Excerpted text:
__________

Subject to constraints 2 and 5 from Sect. 2 and the following modified constraints:

$$\begin{aligned}0 \le p_{kc} \le Q_{kc}^{max},\quad \forall k \in K,\quad \forall c \in C \end{aligned}$$
(7)
$$\begin{aligned}a_{i} \le Q_{i}^{src},\quad \forall i \in S\end{aligned}$$
(8)
$$\begin{aligned}b_j L \le Q_{j}^{res},\quad \forall j \in R \end{aligned}$$
(9)

These constraints are similar to constraints 1, 3, and 4 from Sect. 2. Constraint 7 limits the maximum capacity of a pipeline. Constraint 8 limits the amount captured at each source by its maximum production, and constraint 9 limits lifetime storage for each reservoir by its maximum capacity.

__________

Given records:
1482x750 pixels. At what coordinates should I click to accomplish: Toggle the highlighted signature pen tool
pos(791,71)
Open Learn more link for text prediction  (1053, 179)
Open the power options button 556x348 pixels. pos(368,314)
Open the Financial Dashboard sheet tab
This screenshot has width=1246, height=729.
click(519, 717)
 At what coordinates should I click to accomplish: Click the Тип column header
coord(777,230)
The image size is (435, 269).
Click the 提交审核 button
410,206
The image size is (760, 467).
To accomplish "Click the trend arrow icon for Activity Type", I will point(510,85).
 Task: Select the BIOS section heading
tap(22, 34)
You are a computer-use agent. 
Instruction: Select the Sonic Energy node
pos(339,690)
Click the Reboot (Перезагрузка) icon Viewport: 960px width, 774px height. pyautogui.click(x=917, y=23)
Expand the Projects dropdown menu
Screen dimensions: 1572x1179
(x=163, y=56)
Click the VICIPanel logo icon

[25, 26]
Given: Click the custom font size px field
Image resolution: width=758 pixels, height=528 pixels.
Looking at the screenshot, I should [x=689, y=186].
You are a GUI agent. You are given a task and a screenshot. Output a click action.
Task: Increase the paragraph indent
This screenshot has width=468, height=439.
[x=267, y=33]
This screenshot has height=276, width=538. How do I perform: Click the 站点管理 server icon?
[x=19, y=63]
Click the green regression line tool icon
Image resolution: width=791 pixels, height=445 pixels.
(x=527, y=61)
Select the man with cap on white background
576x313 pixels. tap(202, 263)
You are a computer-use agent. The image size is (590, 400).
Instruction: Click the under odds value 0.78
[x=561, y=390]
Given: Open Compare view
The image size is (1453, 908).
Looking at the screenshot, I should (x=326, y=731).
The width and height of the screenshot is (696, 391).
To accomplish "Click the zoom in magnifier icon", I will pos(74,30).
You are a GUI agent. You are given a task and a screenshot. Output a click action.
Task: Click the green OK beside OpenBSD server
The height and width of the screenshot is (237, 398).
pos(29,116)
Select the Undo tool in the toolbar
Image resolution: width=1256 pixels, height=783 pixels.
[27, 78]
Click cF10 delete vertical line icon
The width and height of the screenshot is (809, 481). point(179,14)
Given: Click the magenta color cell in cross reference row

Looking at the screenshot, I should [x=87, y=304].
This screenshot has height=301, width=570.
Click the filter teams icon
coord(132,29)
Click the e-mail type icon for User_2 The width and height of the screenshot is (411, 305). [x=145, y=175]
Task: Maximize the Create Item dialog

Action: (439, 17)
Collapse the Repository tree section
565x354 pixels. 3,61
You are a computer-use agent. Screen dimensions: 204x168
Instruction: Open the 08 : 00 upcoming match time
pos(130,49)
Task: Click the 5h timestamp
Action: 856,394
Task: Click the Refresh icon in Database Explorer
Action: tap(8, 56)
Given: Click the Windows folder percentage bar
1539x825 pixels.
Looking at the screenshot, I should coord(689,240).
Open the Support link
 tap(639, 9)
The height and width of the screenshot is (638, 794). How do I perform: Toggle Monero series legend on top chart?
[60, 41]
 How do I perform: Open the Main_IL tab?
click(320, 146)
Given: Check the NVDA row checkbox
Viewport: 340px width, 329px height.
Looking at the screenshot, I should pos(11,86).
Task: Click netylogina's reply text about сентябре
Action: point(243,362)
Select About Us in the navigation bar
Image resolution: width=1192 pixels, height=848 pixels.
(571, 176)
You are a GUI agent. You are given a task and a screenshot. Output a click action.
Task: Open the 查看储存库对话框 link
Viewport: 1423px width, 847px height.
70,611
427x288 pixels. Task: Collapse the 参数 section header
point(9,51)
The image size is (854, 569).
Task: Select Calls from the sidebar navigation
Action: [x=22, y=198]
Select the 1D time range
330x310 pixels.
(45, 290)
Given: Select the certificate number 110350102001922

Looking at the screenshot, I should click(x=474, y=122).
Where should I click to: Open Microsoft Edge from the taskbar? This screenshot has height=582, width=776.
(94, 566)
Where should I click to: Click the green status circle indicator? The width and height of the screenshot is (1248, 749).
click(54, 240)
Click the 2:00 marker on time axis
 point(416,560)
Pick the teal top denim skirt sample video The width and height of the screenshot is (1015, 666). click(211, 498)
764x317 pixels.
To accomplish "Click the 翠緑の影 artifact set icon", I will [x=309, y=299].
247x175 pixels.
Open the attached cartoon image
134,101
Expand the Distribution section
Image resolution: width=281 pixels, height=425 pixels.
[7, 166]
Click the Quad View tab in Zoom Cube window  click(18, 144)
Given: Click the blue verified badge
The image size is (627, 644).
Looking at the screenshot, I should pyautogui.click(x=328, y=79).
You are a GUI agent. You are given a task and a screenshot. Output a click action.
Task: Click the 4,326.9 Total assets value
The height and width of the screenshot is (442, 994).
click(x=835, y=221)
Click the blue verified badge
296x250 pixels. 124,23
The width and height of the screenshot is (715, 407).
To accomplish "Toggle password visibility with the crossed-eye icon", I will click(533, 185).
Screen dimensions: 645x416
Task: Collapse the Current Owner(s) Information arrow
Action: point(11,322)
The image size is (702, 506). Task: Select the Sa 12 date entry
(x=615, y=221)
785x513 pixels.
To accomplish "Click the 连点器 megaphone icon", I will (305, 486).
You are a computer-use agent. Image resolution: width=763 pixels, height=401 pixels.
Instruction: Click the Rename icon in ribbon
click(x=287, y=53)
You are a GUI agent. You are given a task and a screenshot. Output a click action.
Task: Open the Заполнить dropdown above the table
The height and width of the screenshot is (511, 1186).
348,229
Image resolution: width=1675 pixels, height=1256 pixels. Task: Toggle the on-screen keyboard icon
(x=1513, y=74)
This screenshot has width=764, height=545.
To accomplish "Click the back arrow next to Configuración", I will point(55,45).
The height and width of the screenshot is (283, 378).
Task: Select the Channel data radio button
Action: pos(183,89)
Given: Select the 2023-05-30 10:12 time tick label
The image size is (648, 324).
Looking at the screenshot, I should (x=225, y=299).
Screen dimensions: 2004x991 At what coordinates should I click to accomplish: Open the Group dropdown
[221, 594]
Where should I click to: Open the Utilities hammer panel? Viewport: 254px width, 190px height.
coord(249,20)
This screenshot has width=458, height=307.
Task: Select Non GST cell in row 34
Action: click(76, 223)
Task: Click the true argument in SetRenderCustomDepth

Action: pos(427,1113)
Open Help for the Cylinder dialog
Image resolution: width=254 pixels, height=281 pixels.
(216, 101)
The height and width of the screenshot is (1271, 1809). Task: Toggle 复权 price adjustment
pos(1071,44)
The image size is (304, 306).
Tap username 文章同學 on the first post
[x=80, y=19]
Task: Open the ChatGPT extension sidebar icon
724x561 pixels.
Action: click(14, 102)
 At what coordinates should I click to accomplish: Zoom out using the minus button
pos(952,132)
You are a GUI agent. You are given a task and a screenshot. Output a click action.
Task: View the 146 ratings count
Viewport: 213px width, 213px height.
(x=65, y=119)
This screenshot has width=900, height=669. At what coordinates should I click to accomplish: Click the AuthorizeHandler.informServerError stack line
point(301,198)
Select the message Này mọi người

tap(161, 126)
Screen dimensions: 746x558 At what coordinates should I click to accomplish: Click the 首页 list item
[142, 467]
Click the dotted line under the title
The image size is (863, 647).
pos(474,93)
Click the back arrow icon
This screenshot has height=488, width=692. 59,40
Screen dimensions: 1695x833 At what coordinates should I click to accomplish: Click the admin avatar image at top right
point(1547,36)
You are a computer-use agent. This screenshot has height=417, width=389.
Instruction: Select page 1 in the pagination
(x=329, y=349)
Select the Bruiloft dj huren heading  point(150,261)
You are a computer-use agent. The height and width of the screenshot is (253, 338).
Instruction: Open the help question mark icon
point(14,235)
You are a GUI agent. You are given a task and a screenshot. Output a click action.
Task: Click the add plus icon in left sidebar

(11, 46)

__________

Please reproduce word for word the part of the constraints excerpt that begins at the words "These constraints are" and stops after "its maximum capacity.". The records stand apart from the constraints excerpt.

Exercise output:
These constraints are similar to constraints 1, 3, and 4 from Sect. 2. Constraint 7 limits the maximum capacity of a pipeline. Constraint 8 limits the amount captured at each source by its maximum production, and constraint 9 limits lifetime storage for each reservoir by its maximum capacity.